Dartmouth Park is an overwhelmingly residential district. It has a relative emphasis on housing those with middle-to-higher incomes and, by Inner London standards, the retired. Immediately north is the Holly Lodge Estate and then Highgate. Dartmouth Park is separated from Kentish Town to the south by the Gospel Oak to Barking line. Housing is predominantly detached, terraced and semi-detached houses, late Victorian and Edwardian mansion flats, and some post war housing such as Haddo House.

Parks

The former park demesne is reflected by Waterlow Park and Highgate Cemetery.
A small, landscaped park, 'Dartmouth Park' is to the immediate East in Islington, adjoining Dartmouth Park Hill. It was laid out on the edge of the reservoirs and opened to the public in 1972. Much of it is taken up by the reservoir tank. It has a children's playground. The top of the slope gives an open semi-panorama.

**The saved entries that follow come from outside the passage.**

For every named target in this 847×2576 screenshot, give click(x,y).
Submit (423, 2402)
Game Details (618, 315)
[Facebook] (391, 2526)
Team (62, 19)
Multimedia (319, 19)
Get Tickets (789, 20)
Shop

The park has an enclosed seating area surrounded by a hedge, which local children helped to plant in 1991. The park hosted one of the beacons lit nationwide on 21 April 2016 to celebrate Queen Elizabeth II's 90th birthday.

Landmarks

The Anglican church is St Mary Brookfield, designed by William Butterfield and opened in 1875. It is red brick with contrasting yellow and blue brick patterns.
The street named York Rise, bisects the district, forming a gentle vale taken up by the Fleet stream then one of the successive Fleet combined sewers, each intercepted by Joseph Bazalgette's great interceptor sewers, before doing so crossing the railway tracks in a visible large iron pipe.